── Task material

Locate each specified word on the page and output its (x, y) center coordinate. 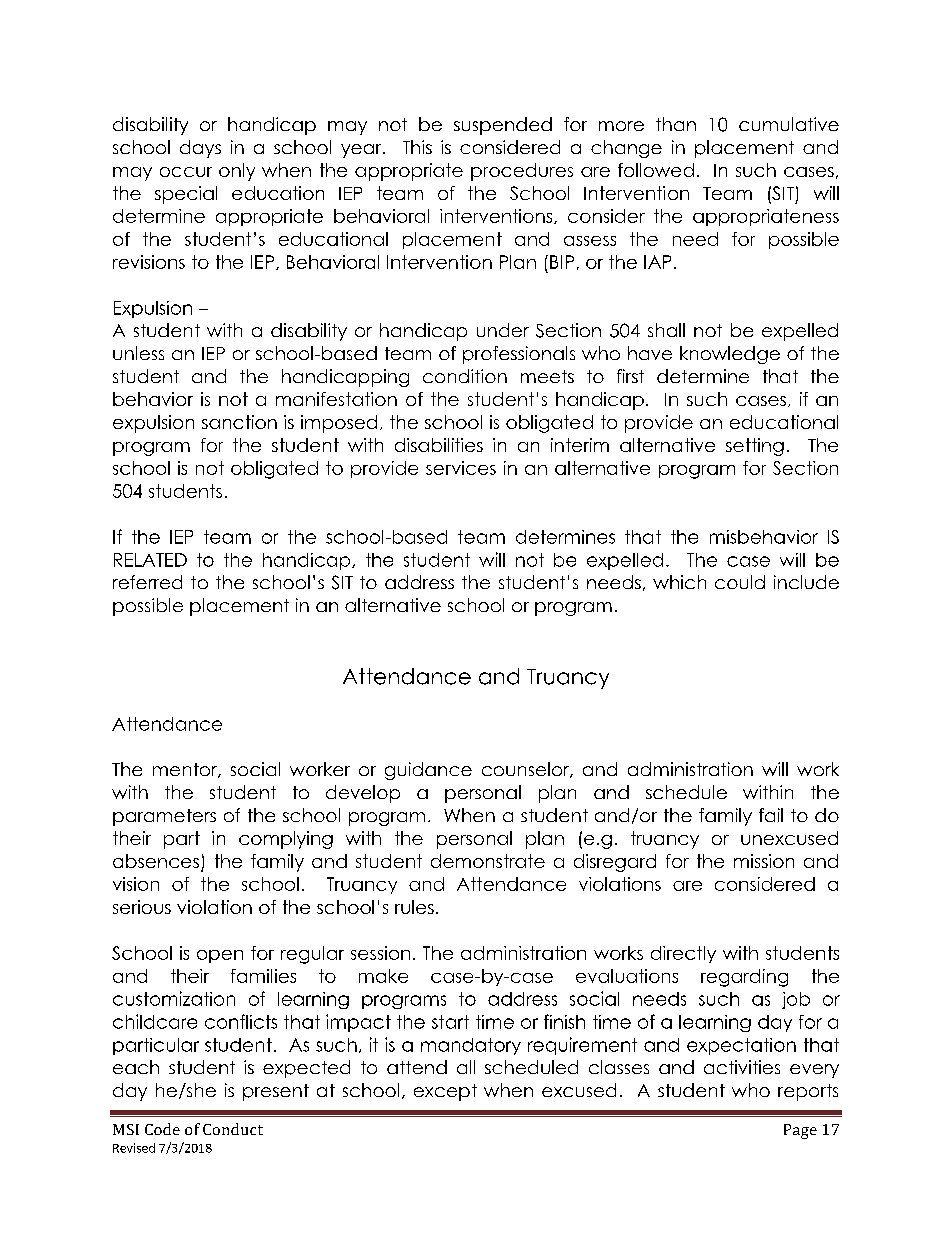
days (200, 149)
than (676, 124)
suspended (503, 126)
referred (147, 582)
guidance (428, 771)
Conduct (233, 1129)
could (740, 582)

────
── Task material

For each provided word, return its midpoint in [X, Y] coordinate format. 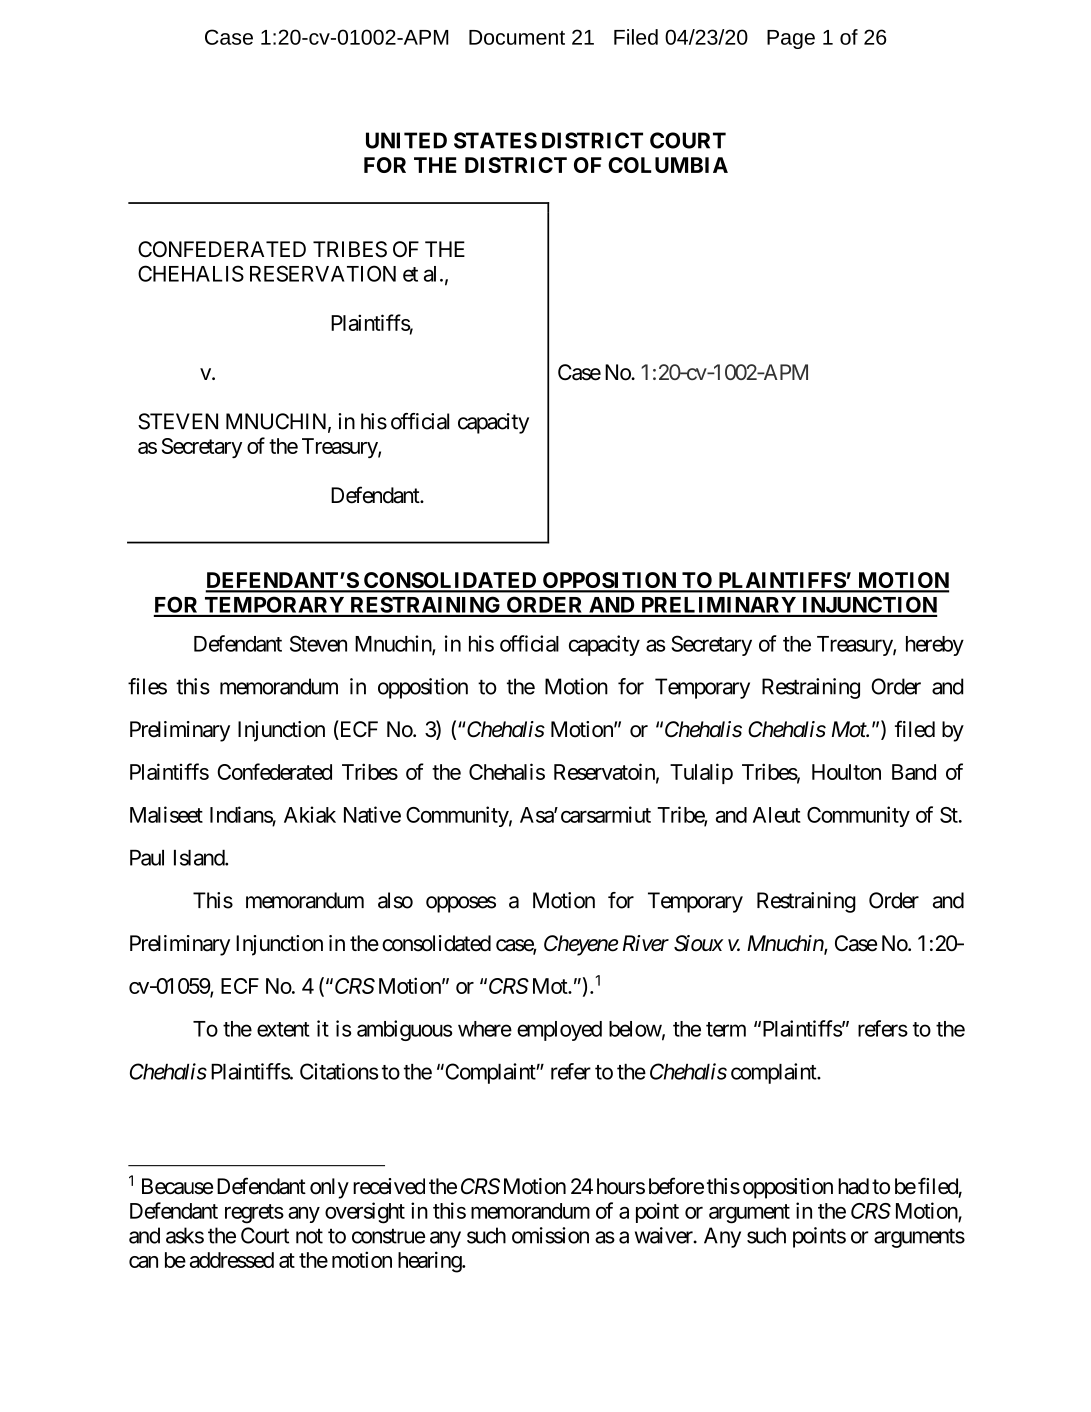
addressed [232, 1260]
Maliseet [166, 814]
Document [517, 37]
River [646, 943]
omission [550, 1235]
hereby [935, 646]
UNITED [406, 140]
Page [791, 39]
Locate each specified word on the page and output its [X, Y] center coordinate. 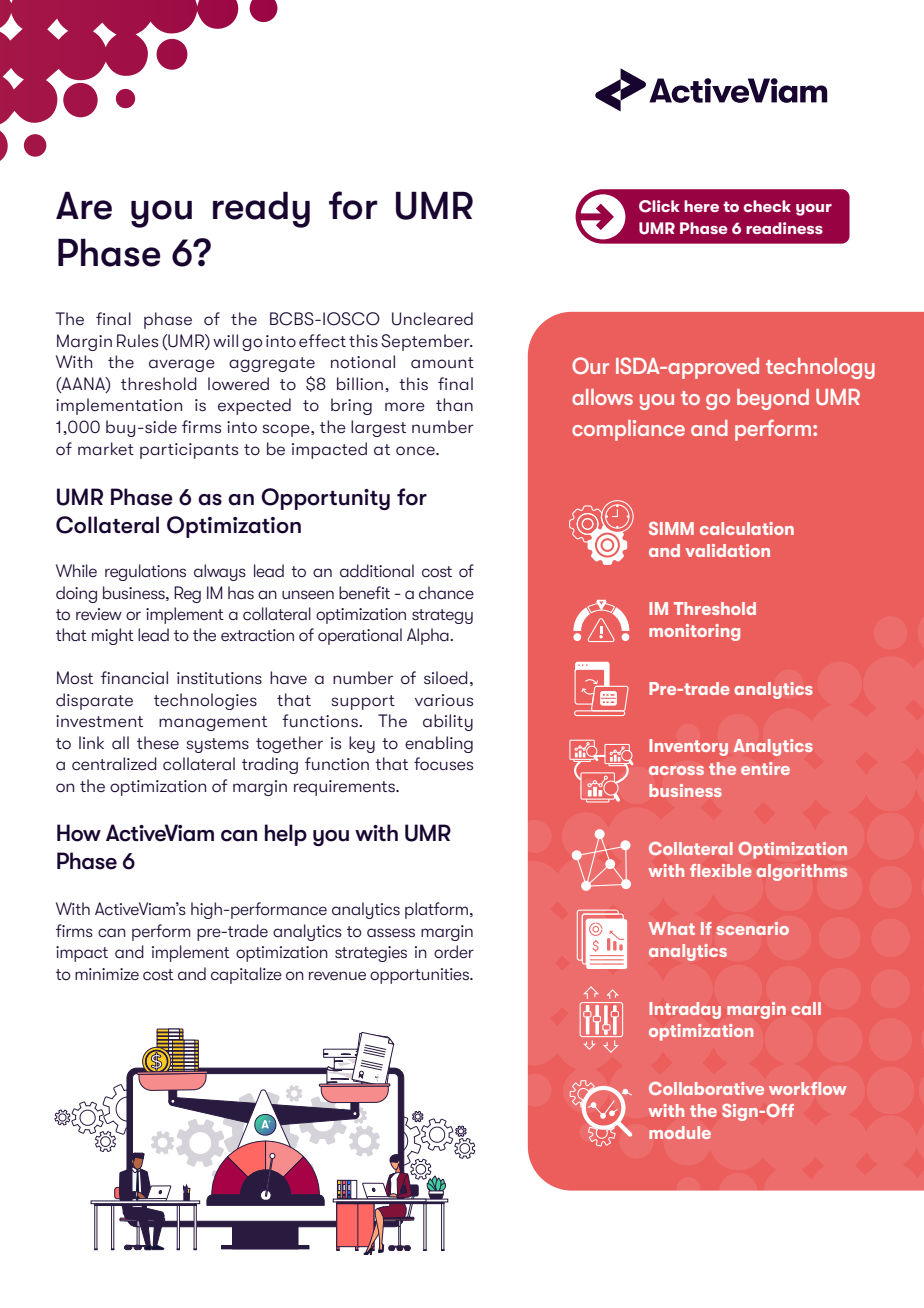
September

────
── Task material

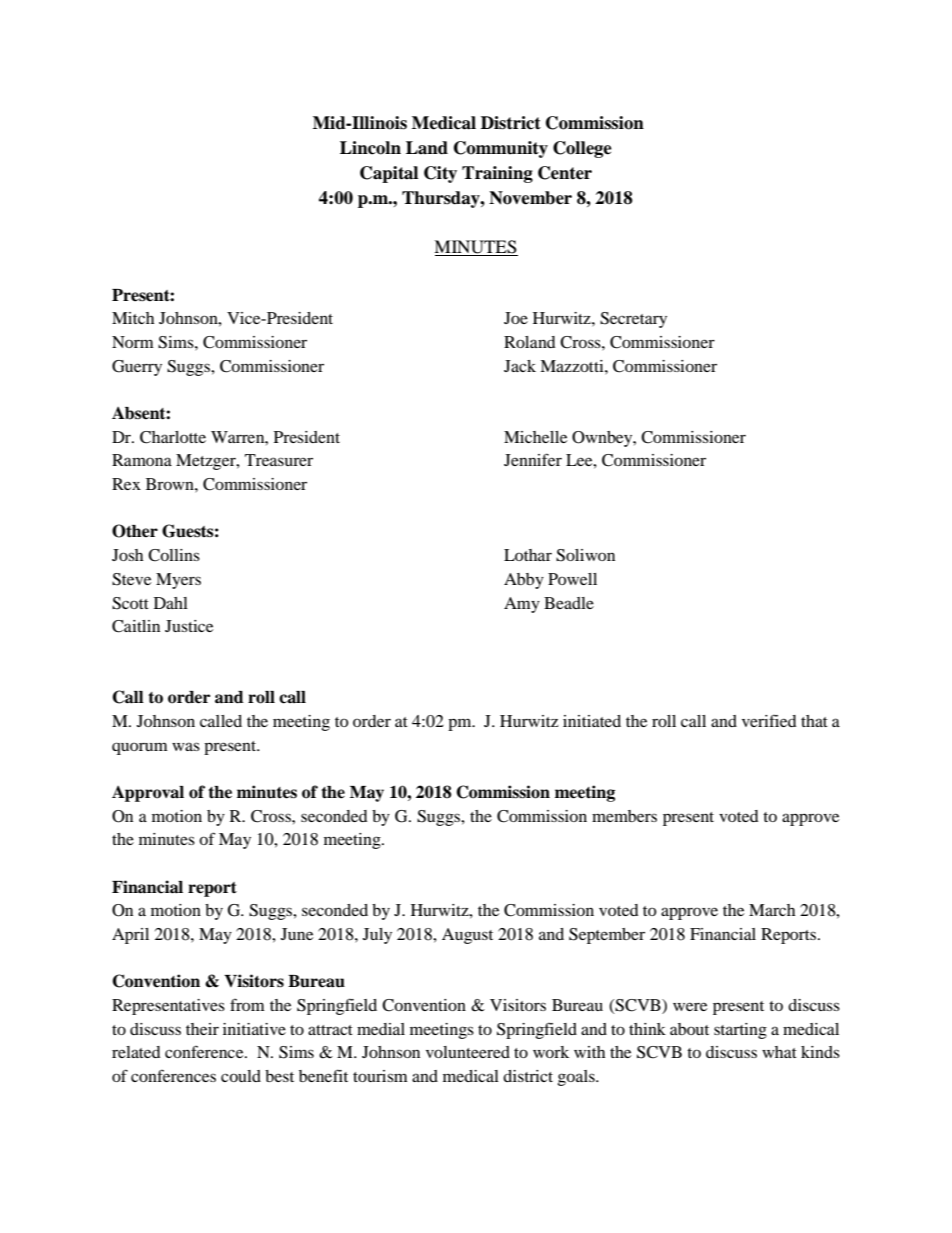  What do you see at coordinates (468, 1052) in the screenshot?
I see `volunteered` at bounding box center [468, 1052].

────

▶ [What is being asked]: Rescale everything from the row containing "than (676, 124)" down to the row containing "could (740, 582)", both included, and reproduce only those rows with each coordinate value in the answers multiplied by 1.25 and rounded to a whole number, halves rounding up.

▶ [Exercise solution]:
than (845, 155)
suspended (629, 158)
referred (184, 728)
guidance (535, 964)
Conduct (291, 1411)
could (925, 728)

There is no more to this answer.